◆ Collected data
────────────────────
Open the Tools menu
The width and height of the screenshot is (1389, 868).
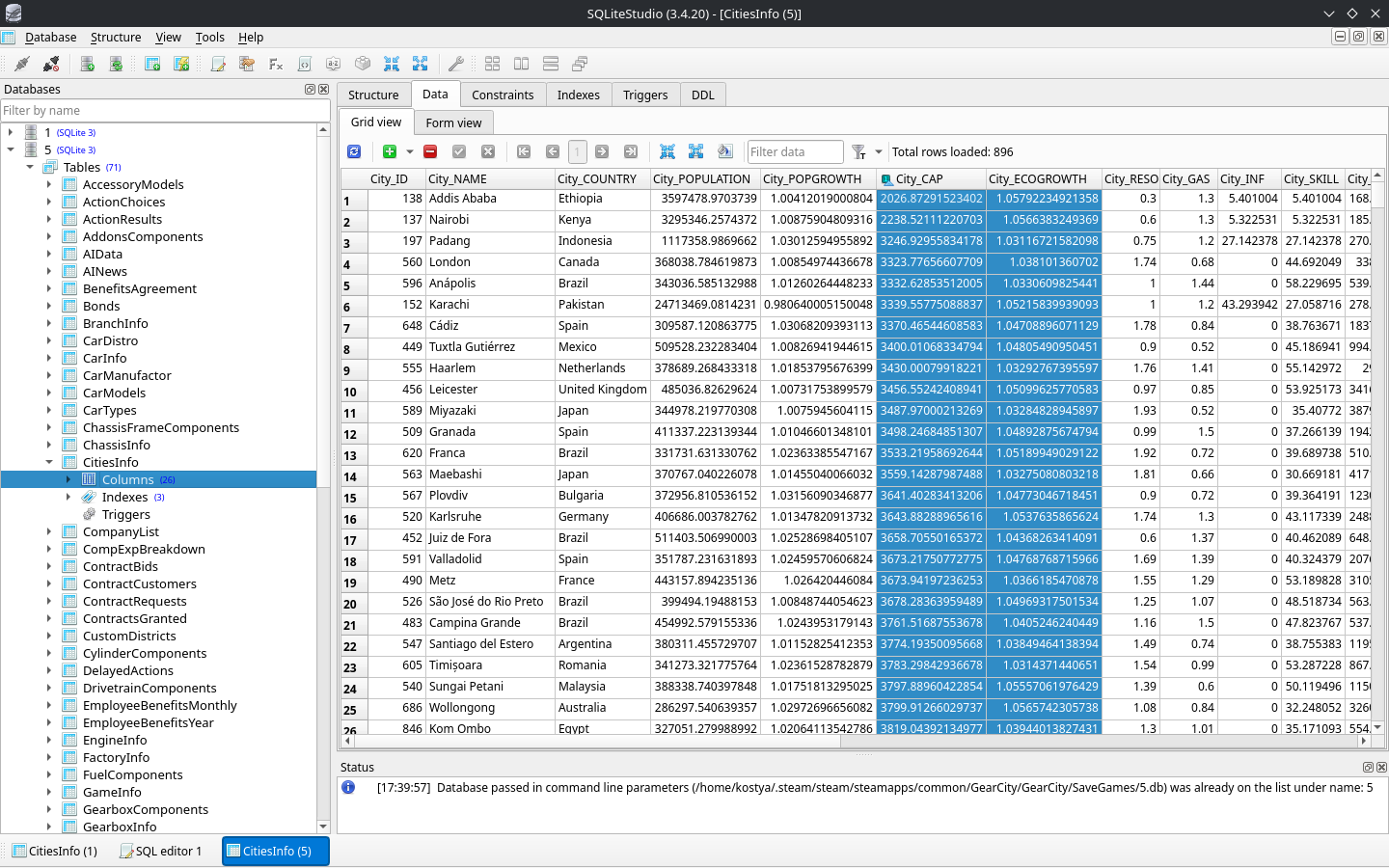(x=209, y=37)
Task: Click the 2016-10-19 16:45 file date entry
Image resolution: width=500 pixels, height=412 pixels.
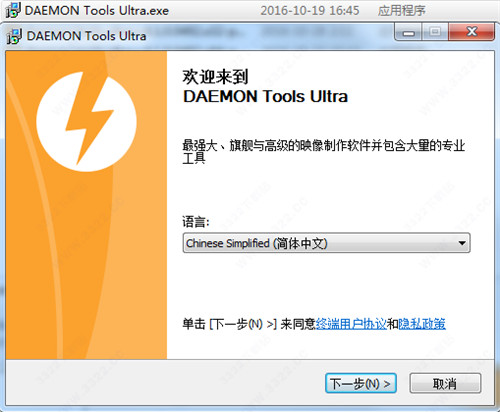Action: pos(310,10)
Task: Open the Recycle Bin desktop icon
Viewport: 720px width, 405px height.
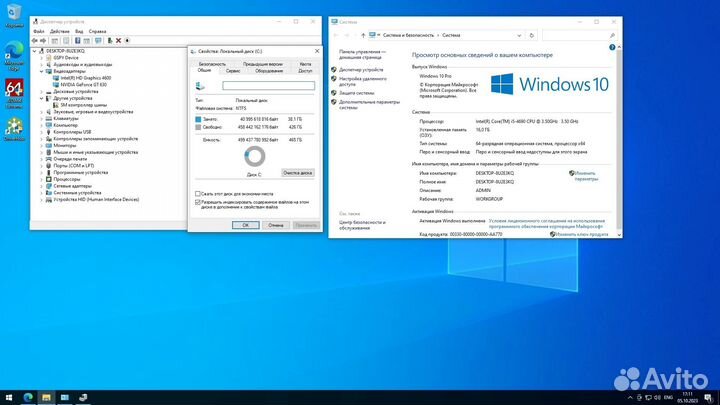Action: 14,21
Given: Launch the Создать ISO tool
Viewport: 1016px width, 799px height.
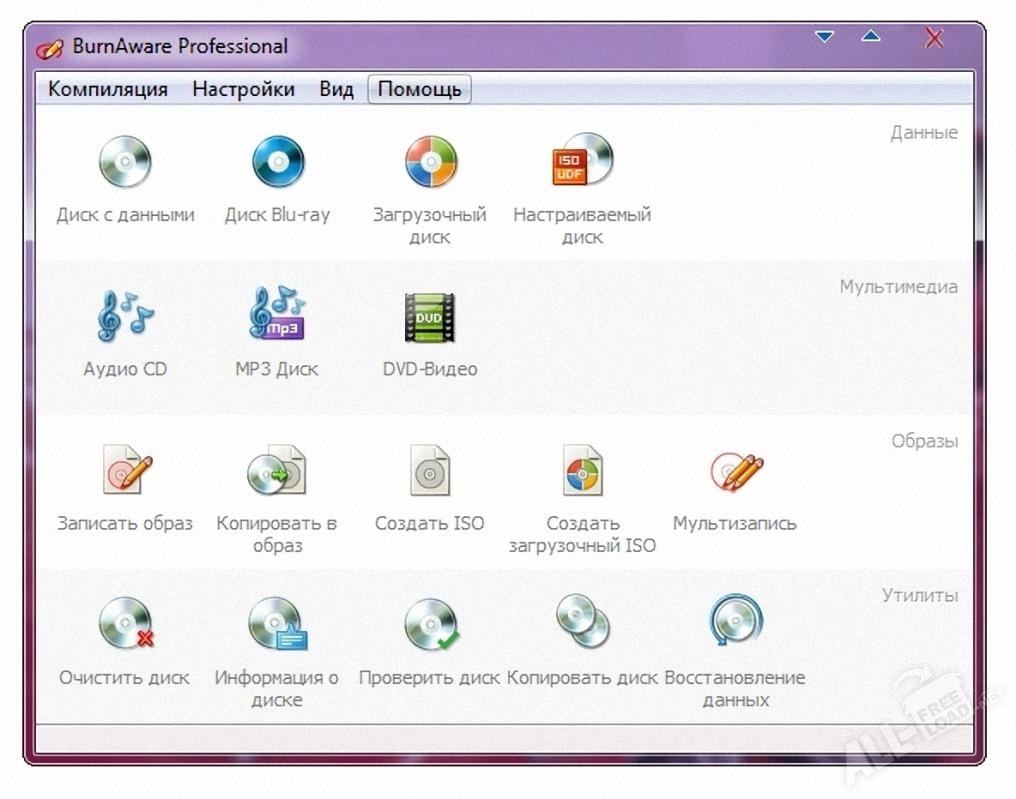Looking at the screenshot, I should 430,471.
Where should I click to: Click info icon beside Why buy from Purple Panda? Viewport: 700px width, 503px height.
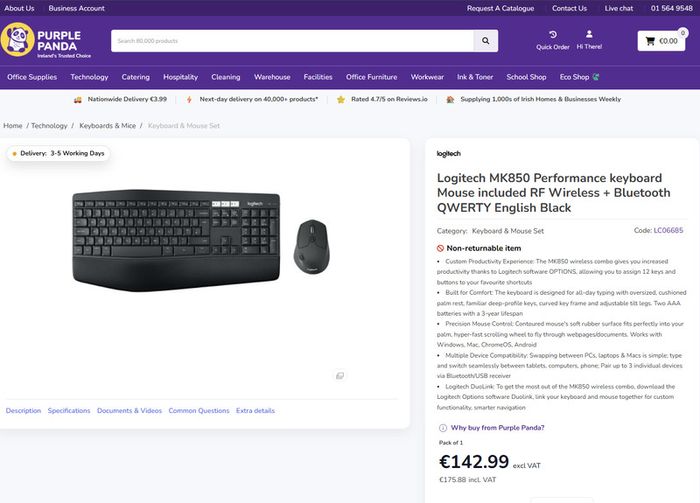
────────────────────
Take each line above that holds the string "Task" and copy it.

Task: Click the 2016-10-19 16:45 file date entry
Task: Open the Recycle Bin desktop icon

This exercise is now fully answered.